== Text shown

Ahead of the 2013–14 season, Kawashima was linked with a move away from the club, but no bid was made. Instead, he remained a first choice goalkeeper at the start of the season. Throughout the UEFA Europa League qualifications playoffs campaign, Kawashima helped the side reach the Group Stage after beating KR, Xanthi and FC Minsk. He started the league season well keeping six clean sheets in the first six league matches. Kawashima later credited the arrival of goalkeeper coach Jos Beckx for his performance and keeping six clean sheets in the first six league matches. However, in late–October, Kawashima suffered a hip injury which made him miss three matches. He then returned from injury on 10 November 2013 against Club Brugge, keeping a clean sheet in a 0–0 draw, and amassed three more clean sheets in the following matches. Kawashima then kept five more clean sheets between 18 January 2014 and 15 February 2014. As the 2013–14 season progressed the club bcame a title contender again. However, it again did not succeed in the Championship Playoff. At the end of the 2013–14 season, Kawashima had made 47 appearances in all competitions. For his performances, Kawashima was nominated for Goalkeeper of the Year for the third time, but lost out to Mathew Ryan.

In the 2014–15 season, Kawashima helped the side beat Panathinaikos 2–1 on aggregate in the second qualification round for the UEFA Champions League. They were eventually eliminated in the playoff rounds after losing 4–0 against Zenit Saint Petersburg. He started the league season well keeping a clean sheet in a 3–0 win over Charleroi in the opening game of the season. During a 2–2 draw against K.V. Kortrijk on 2 August 2014, Kawashima made an impressive save for the side described as "world class". However, Kawashima was subject of criticism over his performances after mistakes against Feyenoord, Club Brugge and Zulte Waregem. As a result of his poor performances, Kawashima lost his first choice goalkeeper role to Yohann Thuram-Ulien and was demoted to the substitute bench. He then played twice during December against Lokeren and Feyenoord, in two losses. Despite losing his first choice goalkeeper role for the rest of the season, Kawashima finished with 19 appearances in all competitions.

====
== Material supplied

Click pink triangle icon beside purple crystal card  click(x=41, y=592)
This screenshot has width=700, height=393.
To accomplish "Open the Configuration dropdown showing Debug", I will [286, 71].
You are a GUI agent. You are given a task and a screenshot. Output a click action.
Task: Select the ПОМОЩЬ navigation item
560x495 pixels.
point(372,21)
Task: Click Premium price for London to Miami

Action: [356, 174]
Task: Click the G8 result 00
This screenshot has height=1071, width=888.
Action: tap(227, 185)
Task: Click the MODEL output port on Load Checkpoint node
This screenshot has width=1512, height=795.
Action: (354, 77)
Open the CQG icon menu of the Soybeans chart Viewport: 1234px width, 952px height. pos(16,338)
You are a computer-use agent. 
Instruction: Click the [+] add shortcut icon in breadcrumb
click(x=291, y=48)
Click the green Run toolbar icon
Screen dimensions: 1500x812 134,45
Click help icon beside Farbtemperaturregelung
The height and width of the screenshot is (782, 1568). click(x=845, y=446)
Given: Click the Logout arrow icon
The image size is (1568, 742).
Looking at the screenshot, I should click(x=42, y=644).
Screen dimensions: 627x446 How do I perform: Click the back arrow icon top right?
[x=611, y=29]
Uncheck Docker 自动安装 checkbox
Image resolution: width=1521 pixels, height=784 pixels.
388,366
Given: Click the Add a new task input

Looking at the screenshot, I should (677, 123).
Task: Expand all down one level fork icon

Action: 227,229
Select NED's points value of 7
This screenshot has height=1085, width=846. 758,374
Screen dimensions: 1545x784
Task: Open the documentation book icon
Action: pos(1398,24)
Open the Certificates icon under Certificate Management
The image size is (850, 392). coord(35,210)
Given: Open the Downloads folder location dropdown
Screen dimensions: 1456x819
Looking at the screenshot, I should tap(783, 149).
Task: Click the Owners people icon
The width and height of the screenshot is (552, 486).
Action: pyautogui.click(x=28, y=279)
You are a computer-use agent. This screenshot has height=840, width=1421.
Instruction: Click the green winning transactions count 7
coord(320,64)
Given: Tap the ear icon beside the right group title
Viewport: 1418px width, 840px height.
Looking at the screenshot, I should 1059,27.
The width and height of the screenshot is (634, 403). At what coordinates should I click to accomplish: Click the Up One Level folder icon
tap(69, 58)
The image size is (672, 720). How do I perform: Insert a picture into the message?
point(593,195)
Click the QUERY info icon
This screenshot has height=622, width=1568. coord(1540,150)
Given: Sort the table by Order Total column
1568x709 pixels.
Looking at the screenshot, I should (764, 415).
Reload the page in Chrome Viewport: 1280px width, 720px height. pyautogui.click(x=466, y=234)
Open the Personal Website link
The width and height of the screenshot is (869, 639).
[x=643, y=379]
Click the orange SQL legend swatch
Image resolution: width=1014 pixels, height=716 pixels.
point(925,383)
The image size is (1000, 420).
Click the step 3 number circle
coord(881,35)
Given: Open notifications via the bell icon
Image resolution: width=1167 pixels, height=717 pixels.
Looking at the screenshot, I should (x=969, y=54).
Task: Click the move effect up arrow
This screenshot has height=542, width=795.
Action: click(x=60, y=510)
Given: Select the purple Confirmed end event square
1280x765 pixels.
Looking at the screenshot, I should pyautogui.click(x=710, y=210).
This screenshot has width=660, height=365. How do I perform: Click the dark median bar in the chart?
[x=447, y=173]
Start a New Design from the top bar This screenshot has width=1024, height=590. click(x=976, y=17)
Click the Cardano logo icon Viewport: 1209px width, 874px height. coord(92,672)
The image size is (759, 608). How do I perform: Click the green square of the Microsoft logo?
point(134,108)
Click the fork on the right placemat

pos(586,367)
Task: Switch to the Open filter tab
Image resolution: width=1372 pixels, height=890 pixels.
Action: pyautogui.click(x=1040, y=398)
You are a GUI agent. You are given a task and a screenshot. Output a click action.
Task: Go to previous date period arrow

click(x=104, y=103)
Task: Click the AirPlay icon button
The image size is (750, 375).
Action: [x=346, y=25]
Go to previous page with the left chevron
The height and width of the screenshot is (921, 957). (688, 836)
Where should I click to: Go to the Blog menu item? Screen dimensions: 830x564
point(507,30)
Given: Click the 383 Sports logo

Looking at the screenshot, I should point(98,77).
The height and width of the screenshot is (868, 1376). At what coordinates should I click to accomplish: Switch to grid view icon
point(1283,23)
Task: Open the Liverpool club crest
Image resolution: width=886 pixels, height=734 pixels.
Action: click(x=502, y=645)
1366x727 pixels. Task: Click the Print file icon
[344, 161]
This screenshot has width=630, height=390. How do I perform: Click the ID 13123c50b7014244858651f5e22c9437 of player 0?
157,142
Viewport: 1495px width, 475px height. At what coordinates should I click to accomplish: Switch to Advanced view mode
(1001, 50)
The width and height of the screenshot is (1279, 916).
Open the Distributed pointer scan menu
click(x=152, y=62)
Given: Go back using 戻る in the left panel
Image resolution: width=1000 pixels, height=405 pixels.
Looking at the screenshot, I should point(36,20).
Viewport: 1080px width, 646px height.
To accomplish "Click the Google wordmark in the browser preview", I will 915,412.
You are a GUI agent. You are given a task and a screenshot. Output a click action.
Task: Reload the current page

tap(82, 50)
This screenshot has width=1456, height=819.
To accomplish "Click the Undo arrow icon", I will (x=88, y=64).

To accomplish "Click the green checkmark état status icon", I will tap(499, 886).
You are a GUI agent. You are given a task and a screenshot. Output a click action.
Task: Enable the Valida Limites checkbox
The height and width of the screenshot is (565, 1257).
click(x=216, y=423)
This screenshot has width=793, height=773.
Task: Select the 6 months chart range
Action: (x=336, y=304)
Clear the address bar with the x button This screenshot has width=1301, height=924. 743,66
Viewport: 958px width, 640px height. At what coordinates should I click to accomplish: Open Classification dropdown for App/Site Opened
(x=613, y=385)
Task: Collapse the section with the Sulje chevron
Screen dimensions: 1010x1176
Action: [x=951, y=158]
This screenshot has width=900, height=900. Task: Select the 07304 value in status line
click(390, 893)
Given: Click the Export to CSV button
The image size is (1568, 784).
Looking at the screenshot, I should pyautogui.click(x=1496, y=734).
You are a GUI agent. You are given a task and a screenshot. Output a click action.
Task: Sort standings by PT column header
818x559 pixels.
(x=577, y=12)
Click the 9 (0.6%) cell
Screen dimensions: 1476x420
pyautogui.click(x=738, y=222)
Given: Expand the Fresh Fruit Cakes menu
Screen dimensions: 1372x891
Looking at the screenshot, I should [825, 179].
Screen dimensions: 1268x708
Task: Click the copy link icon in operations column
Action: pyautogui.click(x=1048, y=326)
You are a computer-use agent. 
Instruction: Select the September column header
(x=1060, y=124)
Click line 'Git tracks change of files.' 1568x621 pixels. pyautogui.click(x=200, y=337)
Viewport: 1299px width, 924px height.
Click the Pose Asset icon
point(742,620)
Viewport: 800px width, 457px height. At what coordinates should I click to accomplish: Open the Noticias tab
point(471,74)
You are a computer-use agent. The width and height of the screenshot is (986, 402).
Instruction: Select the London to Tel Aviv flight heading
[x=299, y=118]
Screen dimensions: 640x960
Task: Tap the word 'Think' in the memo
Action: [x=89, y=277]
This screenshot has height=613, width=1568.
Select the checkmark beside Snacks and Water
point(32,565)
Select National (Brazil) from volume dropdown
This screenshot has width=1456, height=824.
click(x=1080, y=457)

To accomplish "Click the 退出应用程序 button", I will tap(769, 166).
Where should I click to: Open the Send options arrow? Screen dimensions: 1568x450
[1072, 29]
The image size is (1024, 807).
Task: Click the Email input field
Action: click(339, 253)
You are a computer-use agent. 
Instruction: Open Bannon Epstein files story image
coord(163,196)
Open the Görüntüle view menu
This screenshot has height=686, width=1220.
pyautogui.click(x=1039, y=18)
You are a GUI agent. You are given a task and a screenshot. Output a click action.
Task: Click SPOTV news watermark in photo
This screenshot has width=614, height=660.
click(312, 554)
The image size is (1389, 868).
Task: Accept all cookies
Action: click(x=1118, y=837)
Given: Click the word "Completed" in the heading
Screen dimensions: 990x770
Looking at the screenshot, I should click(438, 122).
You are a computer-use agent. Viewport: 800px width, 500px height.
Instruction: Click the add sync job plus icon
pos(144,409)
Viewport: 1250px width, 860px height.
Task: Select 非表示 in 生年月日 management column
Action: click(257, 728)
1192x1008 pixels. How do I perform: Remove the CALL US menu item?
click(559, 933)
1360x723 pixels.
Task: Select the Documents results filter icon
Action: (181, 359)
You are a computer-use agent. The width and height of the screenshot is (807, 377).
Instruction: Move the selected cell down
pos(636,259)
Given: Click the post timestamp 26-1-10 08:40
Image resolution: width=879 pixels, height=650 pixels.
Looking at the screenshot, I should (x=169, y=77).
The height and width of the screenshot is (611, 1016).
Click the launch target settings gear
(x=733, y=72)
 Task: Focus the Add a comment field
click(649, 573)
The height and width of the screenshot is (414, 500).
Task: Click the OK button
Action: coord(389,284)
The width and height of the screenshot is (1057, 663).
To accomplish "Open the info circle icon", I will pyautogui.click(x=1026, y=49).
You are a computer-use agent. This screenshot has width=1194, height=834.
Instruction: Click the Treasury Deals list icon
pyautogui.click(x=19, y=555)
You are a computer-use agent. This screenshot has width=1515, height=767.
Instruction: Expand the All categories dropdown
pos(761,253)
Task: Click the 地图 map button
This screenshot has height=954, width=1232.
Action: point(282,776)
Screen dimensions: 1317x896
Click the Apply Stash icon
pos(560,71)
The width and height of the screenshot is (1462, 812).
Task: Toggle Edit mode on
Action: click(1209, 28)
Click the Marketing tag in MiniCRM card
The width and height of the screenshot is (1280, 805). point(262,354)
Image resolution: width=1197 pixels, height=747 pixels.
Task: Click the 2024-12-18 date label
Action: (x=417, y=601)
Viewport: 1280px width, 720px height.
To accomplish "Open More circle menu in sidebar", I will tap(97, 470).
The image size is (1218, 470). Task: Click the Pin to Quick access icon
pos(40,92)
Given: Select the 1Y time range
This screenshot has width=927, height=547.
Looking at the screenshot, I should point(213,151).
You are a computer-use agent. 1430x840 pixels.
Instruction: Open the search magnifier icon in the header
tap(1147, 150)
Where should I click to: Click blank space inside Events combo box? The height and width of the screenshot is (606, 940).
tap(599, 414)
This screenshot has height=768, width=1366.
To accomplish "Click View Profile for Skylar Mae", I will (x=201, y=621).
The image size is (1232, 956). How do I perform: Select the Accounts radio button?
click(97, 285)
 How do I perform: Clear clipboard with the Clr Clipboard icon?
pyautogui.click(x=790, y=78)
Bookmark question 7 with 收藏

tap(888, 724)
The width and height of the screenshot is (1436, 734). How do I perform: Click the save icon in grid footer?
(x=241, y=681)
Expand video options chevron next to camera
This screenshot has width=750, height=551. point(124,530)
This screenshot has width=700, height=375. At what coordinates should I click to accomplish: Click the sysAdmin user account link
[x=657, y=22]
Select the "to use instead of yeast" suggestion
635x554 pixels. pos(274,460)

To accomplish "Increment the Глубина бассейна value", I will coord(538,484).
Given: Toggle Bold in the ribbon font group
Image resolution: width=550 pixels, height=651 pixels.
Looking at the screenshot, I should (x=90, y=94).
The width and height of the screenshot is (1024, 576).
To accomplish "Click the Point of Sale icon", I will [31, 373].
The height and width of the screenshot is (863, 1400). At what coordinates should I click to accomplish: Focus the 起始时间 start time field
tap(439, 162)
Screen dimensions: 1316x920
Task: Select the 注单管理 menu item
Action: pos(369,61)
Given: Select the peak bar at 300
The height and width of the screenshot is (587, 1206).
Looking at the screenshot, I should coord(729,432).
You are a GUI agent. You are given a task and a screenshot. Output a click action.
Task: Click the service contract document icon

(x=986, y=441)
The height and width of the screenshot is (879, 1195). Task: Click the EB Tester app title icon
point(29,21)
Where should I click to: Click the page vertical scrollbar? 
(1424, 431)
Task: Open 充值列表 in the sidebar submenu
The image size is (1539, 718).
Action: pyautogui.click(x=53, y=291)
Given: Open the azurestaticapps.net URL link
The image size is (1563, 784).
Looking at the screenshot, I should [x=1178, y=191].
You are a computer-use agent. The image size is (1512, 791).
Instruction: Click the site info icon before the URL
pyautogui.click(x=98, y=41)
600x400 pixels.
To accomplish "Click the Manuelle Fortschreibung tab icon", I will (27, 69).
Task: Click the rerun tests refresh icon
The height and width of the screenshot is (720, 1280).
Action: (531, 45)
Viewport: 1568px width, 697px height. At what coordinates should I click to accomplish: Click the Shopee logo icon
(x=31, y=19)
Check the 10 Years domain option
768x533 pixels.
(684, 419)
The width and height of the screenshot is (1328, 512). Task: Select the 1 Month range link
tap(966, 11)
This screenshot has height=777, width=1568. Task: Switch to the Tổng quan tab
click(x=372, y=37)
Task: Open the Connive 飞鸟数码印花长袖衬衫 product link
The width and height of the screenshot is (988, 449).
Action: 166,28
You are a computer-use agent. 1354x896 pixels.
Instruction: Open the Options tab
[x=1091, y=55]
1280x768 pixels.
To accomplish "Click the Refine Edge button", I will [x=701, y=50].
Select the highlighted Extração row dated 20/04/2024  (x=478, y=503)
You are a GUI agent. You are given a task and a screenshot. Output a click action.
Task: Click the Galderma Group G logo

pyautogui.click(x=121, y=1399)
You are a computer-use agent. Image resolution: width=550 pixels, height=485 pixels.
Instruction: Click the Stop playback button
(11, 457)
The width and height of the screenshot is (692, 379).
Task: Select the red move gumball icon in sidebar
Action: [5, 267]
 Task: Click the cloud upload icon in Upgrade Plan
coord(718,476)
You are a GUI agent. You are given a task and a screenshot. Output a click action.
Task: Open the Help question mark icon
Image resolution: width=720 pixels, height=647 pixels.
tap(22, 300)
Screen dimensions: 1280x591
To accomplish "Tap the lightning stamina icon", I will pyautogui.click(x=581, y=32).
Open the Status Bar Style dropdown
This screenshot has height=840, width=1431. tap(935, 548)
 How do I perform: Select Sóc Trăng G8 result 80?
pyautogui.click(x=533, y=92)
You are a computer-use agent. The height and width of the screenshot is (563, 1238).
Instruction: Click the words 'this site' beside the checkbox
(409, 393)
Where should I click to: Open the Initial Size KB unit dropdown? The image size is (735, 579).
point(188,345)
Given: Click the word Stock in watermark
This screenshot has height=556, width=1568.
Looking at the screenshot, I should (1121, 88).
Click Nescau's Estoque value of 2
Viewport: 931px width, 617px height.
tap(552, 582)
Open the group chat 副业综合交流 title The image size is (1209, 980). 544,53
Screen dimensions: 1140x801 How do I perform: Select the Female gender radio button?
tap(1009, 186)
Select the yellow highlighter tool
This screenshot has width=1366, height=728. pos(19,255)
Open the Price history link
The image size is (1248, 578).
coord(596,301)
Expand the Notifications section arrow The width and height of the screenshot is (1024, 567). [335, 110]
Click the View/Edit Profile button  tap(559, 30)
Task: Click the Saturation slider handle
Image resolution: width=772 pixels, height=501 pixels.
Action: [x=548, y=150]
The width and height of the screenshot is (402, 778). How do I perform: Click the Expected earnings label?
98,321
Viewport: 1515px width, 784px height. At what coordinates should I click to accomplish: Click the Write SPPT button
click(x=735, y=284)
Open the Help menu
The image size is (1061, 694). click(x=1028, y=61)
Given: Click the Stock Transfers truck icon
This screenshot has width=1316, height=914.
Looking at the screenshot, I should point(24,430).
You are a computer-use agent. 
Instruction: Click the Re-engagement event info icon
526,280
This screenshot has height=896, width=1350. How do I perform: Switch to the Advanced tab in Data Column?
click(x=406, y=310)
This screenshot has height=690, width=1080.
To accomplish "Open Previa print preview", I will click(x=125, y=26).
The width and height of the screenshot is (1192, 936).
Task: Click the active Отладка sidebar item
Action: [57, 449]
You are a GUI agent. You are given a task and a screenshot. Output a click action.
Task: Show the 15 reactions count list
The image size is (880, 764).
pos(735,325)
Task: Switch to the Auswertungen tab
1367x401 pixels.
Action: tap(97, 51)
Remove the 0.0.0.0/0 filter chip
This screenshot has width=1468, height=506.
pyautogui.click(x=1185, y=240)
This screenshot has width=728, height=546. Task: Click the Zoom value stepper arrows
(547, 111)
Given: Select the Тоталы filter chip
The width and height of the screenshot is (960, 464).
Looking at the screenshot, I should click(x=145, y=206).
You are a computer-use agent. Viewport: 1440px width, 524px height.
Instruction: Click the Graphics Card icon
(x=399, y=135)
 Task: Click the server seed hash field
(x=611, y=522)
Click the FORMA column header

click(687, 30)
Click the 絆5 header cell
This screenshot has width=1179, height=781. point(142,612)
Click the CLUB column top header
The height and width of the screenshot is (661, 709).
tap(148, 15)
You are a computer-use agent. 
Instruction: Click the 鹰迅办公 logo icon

====

# Goals:
1. In the records, format the part that opens with the line containing "Task: Expand all down one level fork icon" and closes with the line containing "The image size is (850, 392). coord(35,210)" as a numbered list, leaving out any blank lines.
2. Continue the passage about Kawashima's goalkeeping seasons from the point where it stops.
The text about Kawashima and the records are unrelated to each other.

# Answers to the problems:
1.
1. Task: Expand all down one level fork icon
2. Action: 227,229
3. Select NED's points value of 7
4. This screenshot has height=1085, width=846. 758,374
5. Screen dimensions: 1545x784
6. Task: Open the documentation book icon
7. Action: pos(1398,24)
8. Open the Certificates icon under Certificate Management
9. The image size is (850, 392). coord(35,210)

2.
At the end of the 2014–15 season, he subsequently left the club when his contract expired to pursue more first team football after losing his place to Thuram-Ulien.

Dundee United
Scottish Premiership club Dundee United applied for a UK work permit to sign Kawashima in November 2015. The signing was confirmed on 29 December, after the work permit had been approved. Upon joining the club, Kawashima was described as a "fantastic coup" by Manager Mixu Paatelainen.

He made his debut for the club against city rivals Dundee on 2 January 2016, losing 2–1. However, Kawashima's performance received criticism when he was at fault for conceding soft goals. Nevertheless, he managed to keep three clean sheets against Hamilton Academical, Ross County and St. Johnstone. However, the club were relegated after again losing 2–1 to Dundee on 2 May 2016.

At the end of the season, following the club's relegation, he was released having made 16 appearances.

Metz
On 2 August 2016, Kawashima signed for Ligue 1 side Metz.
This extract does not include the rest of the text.